SHOW ME YOUR SHEROES creates a surreal, glowing world of color and form, establishing a dialogue with Fraiman's colorful works Muffin Palace (2020) and I Just Called to Say (2020). The artist borrows the lush color spectrum from the present day Internet. She is further influenced by the intense colors of modern day pop culture and the aesthetics of advertising from the 50s to the 70s. Her radiant works refer to the glow that the viewer encounters when using digital technologies such as smartphones and laptops.

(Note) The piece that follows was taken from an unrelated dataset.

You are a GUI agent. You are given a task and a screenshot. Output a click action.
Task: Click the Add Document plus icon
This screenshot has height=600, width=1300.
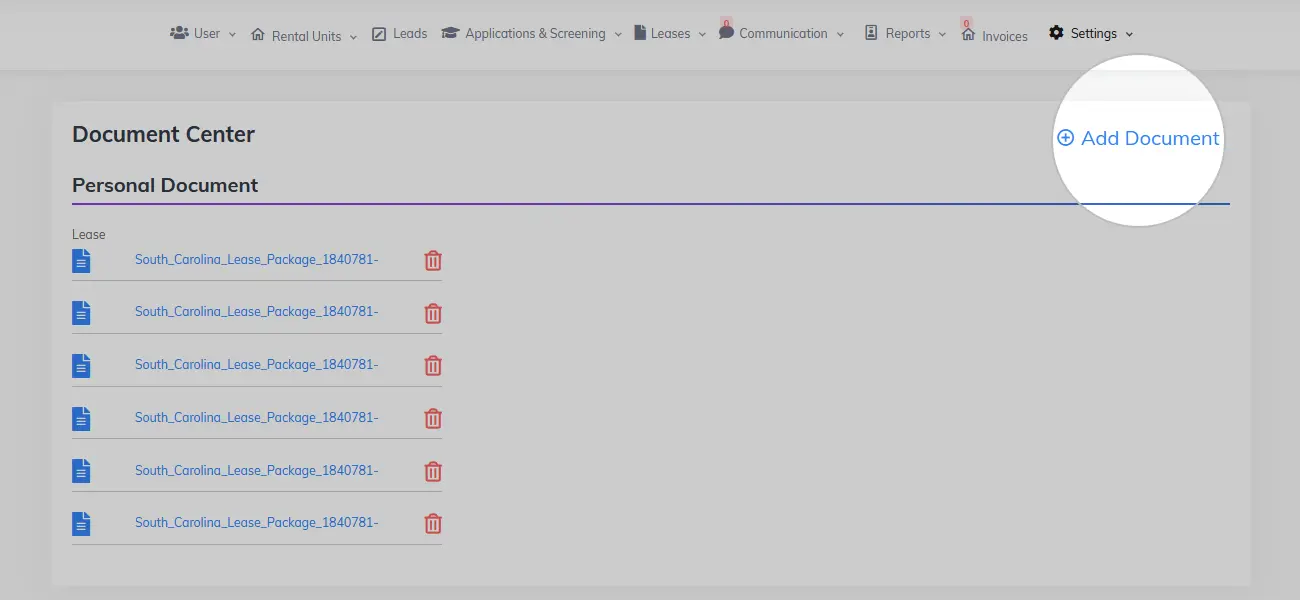[x=1065, y=138]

Unlike in the worlds from which they originate, the fates of the female heroes or antiheroes in Fraiman's works ultimately remain unresolved. Will they attempt to lead a self-determined life in a red Pontiac, as in Time to Say Goodbye (2020)? Will they manage to break free from traditional norms? Can they possibly bring about social change? Zohar Fraiman's works open up dialogue using feminist perspectives. They serve as distorting mirrors which fundamentally question the worlds which have inspired them. The works in this exhibition, as well as the exhibition title, is sparked by the Warren Buffet quote: Tell me who your heroes are, and I'll tell you how you're going to turn out. How do representations of femininity in digital space shape our understanding of gender? How can we free ourselves from stereotypical thought patterns?
Gloria Aino Grzywatz
Artist Zohar Fraiman and curator Gloria Aino Grzywatz share a common interest in creating complementary systems to explore the status of being a woman and the larger concept of femininity. After meeting for the first time at SALOON Berlin, the international network for women active in art and culture, they quickly realized that they have much more in common and started their collaboration. In her works, Zohar Fraiman deliberately creates contrasts and contradictions. She points out social expectations and ideals that are placed on female identities, especially on the internet and social media. Gloria Aino Grzywatz also works with these contradictions by breaking down common stereotypes of gender, opening them up for open discussion, and to introducing more diversity-oriented perspectives.